Sehnsucht nach einer kleinen Stadt

Sehnsucht nach einer kleinen Stadt

21.12.2023

… Jetzt müßte man in einer Kleinstadt sein
Mit einem alten Marktplatz in der Mitte,
Wo selbst das Echo nächtlich leiser Schritte
Weithin streut jeder hohle Pflasterstein,

Wo vor dem Rathaus rost’ge Brunnen stehen
In einem toten, längstvergessnen Stil,
Wo selbst aus Erz die Statuen mit Gefühl
Des abends Liebespaare wandeln sehen,

Wo alte Höfe unentdeckt noch träumen,
Als wären sie von einer andern Welt,
Nur ab und zu ein Dackel leise bellt,
Und blonde Kinder spielen unter Bäumen.

Da blühn Geranien, Tulpen und Narzissen
Vor Fenstern winzig wie im Puppenhaus.
Zum ziegelroten Giebeldach heraus
Hängt buntkariert ein bäurisch Federkissen.

Hier haben alle Menschen immer Zeit,
Als machte das Jahrhundert eine Pause.
Hier sitzt man noch auf Bänken vor dem Hause.
– Und etwas abseits gibt’s noch Einsamkeit.

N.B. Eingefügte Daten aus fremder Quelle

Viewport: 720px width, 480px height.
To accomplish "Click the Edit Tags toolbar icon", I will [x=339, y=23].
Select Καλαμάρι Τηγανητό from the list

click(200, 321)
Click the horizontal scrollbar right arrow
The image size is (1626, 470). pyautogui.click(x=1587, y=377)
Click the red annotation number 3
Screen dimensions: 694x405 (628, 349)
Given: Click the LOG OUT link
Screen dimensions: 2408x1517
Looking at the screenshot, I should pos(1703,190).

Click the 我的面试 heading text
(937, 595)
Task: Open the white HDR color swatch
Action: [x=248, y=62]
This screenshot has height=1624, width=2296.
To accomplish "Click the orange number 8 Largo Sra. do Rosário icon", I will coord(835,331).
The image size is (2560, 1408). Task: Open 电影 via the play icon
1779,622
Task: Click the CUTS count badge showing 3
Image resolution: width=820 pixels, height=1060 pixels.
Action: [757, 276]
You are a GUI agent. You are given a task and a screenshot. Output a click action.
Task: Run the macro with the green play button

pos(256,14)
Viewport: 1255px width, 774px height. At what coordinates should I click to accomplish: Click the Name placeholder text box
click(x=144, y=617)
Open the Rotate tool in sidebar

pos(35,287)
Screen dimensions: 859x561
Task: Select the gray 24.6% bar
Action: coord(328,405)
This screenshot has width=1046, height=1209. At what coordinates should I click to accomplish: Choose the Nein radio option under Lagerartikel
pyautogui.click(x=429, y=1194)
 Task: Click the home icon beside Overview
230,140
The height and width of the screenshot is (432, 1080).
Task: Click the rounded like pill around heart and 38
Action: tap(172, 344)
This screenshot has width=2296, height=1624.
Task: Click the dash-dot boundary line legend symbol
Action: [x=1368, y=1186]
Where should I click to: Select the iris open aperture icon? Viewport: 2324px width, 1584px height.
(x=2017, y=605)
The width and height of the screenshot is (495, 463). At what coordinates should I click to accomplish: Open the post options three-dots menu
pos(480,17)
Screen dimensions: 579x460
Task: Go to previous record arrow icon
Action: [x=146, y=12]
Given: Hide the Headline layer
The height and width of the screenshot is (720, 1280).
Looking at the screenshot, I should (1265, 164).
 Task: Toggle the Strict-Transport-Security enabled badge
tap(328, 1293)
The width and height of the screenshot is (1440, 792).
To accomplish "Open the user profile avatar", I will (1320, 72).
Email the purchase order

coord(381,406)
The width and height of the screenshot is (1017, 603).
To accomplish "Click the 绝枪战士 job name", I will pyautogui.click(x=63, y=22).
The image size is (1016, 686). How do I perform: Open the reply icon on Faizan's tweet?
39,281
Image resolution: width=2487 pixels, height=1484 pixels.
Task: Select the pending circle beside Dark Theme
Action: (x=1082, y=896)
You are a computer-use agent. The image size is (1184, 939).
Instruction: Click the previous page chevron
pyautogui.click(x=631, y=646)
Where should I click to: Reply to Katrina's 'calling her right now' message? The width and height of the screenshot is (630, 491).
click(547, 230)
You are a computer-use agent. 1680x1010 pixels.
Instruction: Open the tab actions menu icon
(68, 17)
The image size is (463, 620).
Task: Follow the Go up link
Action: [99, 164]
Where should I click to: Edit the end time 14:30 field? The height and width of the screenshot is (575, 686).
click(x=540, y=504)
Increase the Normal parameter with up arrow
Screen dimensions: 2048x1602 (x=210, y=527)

Nichts stört die klare Stille in der Nacht.
Wie unbegreiflich nah sind hier die Sterne …
Gespenstergleich verlischt die Gaslaterne,
Wenn familiär der Mond herunterlacht.

Da scheint uns – fern von allem – vieles glatt,
Was man zuvor mit anderm Maß gemessen.
Man könnte wohl so mancherlei vergessen
In einer solchen braven kleinen Stadt …

In diesen unruhigen, zerfurchten Zeiten sei allen

Mascha Kalékos Gedichtband „Das lyrische Stenogrammheft“ (dtv, München 2016)

empfohlen.

Wir wünschen ein friedliches und hoffnungsvolles neues Jahr!